* **Descrição do exercício**: Por favor, copie sem nenhuma alteração o trecho do texto sobre a Festa da Uva de Jundiaí que começa em "Um efeito do" e segue até "Estado em Jundiaí.".

* **Trecho selecionado**:
◇ ◇ ◇

História: Jundiaí celebra 80 anos da ‘revolução rosada’
Publicada em 17/01/2014 às 19:44Uma festa preparada sob o impacto do sucesso das uvas da variedade Niagara Rosada, surgidas em Jundiaí com uma “mutação somática” no ano anterior, inundou de visitantes as ruas do centro da cidade em janeiro de 1934. Com camponesas (vinhateiras) desfilando sobre carros de boi em meio aos primeiros automóveis e cordões carnavalescos se misturando à multidão, a exposição de uvas aconteceu no antigo mercado municipal (depois Centro das Artes) e uma exposição industrial ocupou a área do então grupo escolar Conde do Parnaíba.
Se é difícil imaginar essas cenas depois de 80 anos, os visitantes da 31ª Festa da Uva e 2ª Expo Vinhos de Jundiaí vão encontrar imagens restauradas pela equipe do Centro de Memória, departamento de pesquisas do Museu Histórico e Cultural, entre as atrações da festa que acontece entre 30 de janeiro e 16 de fevereiro.
“Além das imagens, recebemos uma raridade que é um vídeo educativo feito pelo saudoso Hilário Caniato na década de 1950 sobre o cultivo da uva. É algo muito poético até”, afirma a socióloga Creusa Claudino. Os visitantes vão conhecer o sentido de termos como enxertio, “cavalo”, poda de cultivo e poda de colheita.
Um efeito do impacto dessa primeira festa, realizada ainda no governo do prefeito Antenor Soares Gandra com o governo estadual em 1934, é o fato de quase 20 anos depois ser aberto um parque projetado para ela – foi em 1953, pelo prefeito Luiz Latorre, com assessoria técnica do arquiteto e prefeito anterior, Vasco Venchiarutti. E ainda hoje, em 2013, muitos moradores ainda referem-se ao Parque Comendador Antonio Carbonari como “Festa da Uva” ou “Parque da Uva”. Assim como, em todo o Brasil, a cidade passou a ser reconhecida como “Terra da Uva”.
Um aspecto curioso observado pelo historiador Alexandre Augusto de Oliveira, também do Centro de Memória e Museu Histórico, é que a imagem de modernidade dada pela “nova” uva rosada atraiu a indústria para o evento, gravado em diversas fotos da época como 1ª Exposição Vitivinícola do Estado em Jundiaí.

◇ ◇ ◇

* **Dados fornecidos**:

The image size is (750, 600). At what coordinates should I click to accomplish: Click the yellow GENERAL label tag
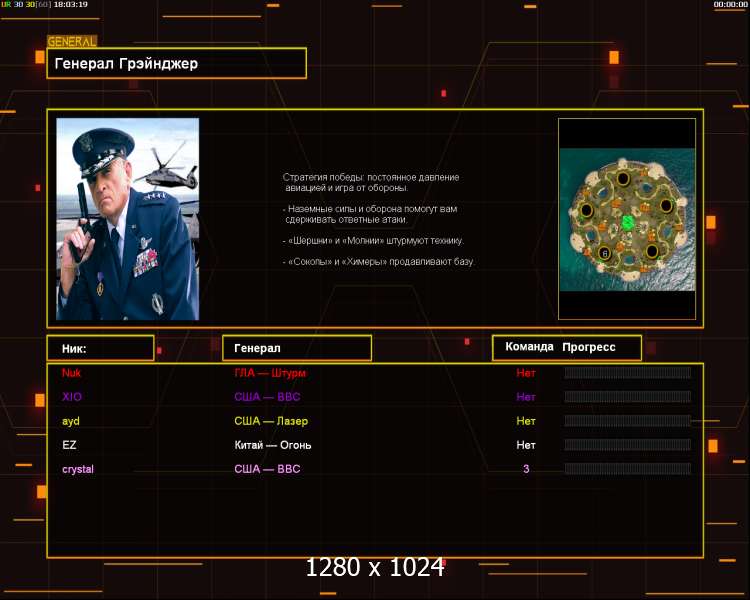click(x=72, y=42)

◇ ◇ ◇

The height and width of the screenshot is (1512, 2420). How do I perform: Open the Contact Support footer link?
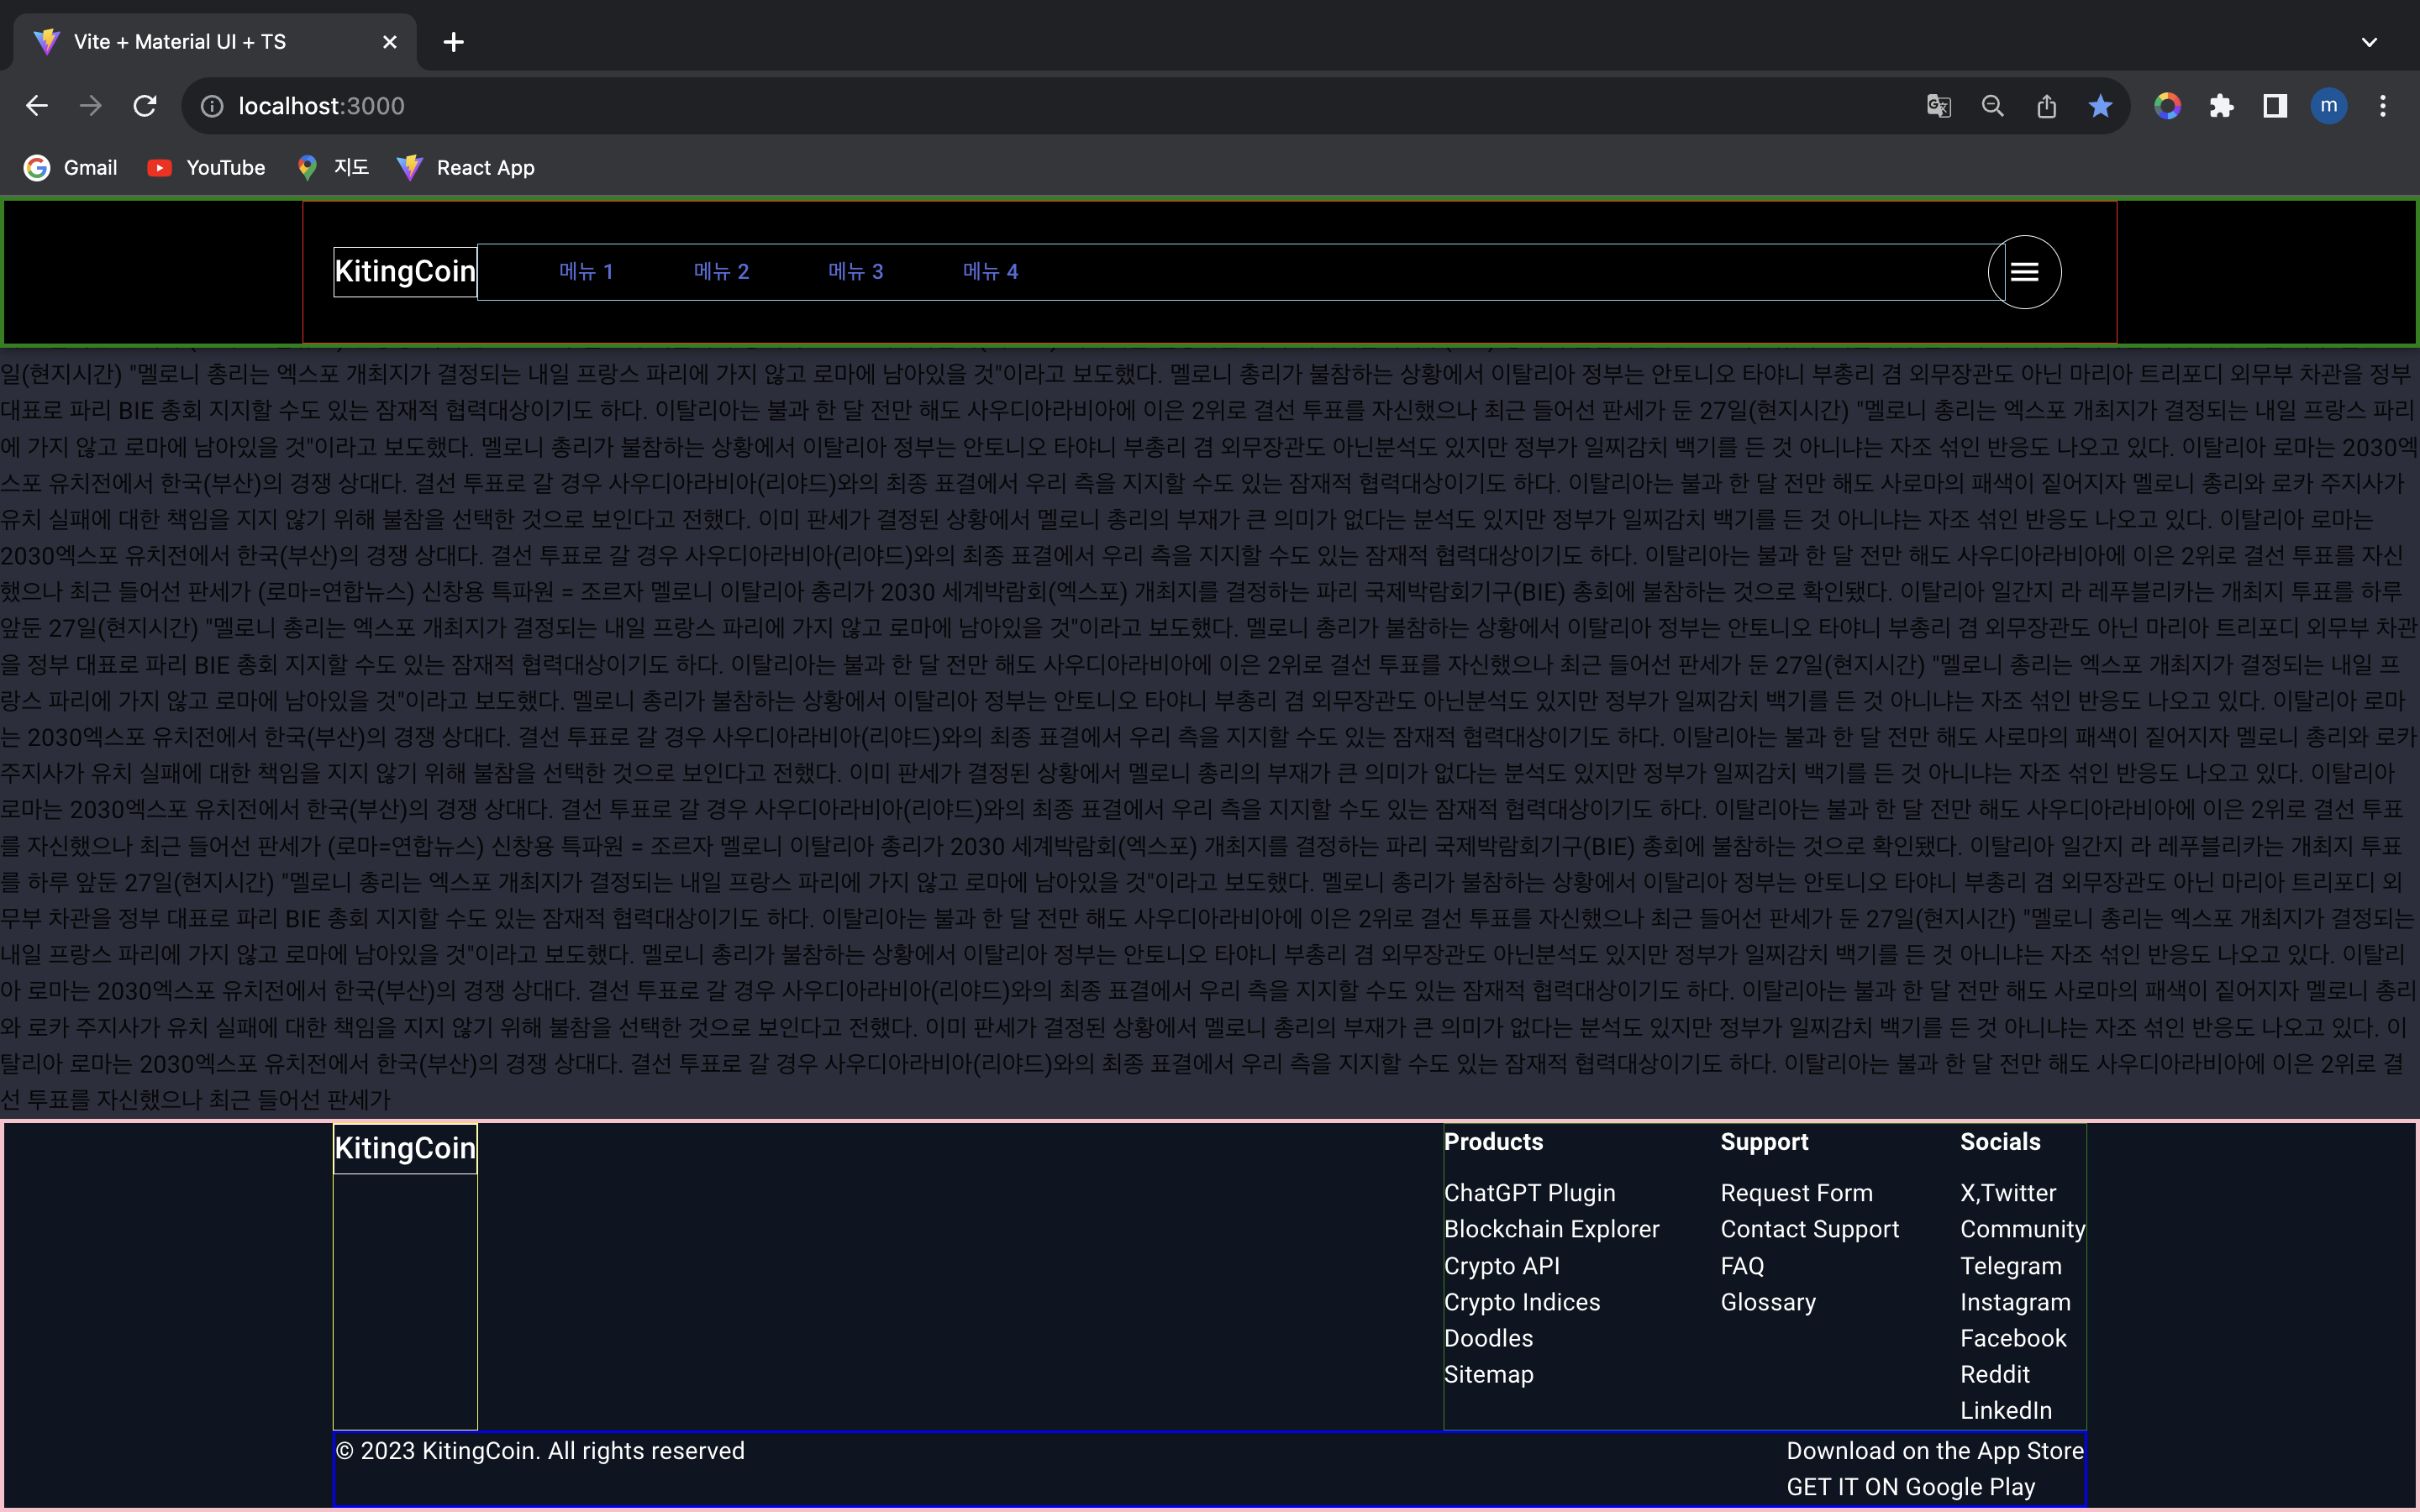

◇ ◇ ◇

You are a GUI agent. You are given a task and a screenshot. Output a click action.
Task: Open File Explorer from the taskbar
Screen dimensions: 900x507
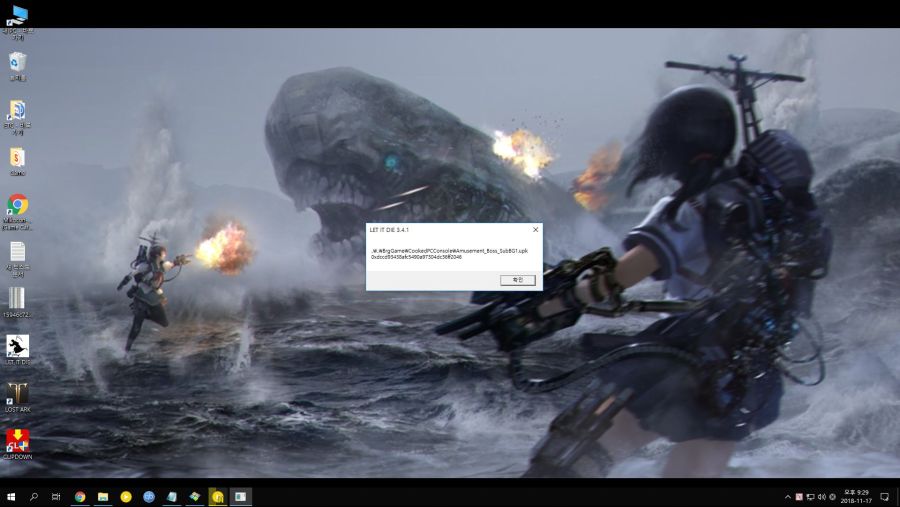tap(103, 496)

◇ ◇ ◇

* **Resposta**:
Um efeito do impacto dessa primeira festa, realizada ainda no governo do prefeito Antenor Soares Gandra com o governo estadual em 1934, é o fato de quase 20 anos depois ser aberto um parque projetado para ela – foi em 1953, pelo prefeito Luiz Latorre, com assessoria técnica do arquiteto e prefeito anterior, Vasco Venchiarutti. E ainda hoje, em 2013, muitos moradores ainda referem-se ao Parque Comendador Antonio Carbonari como “Festa da Uva” ou “Parque da Uva”. Assim como, em todo o Brasil, a cidade passou a ser reconhecida como “Terra da Uva”.
Um aspecto curioso observado pelo historiador Alexandre Augusto de Oliveira, também do Centro de Memória e Museu Histórico, é que a imagem de modernidade dada pela “nova” uva rosada atraiu a indústria para o evento, gravado em diversas fotos da época como 1ª Exposição Vitivinícola do Estado em Jundiaí.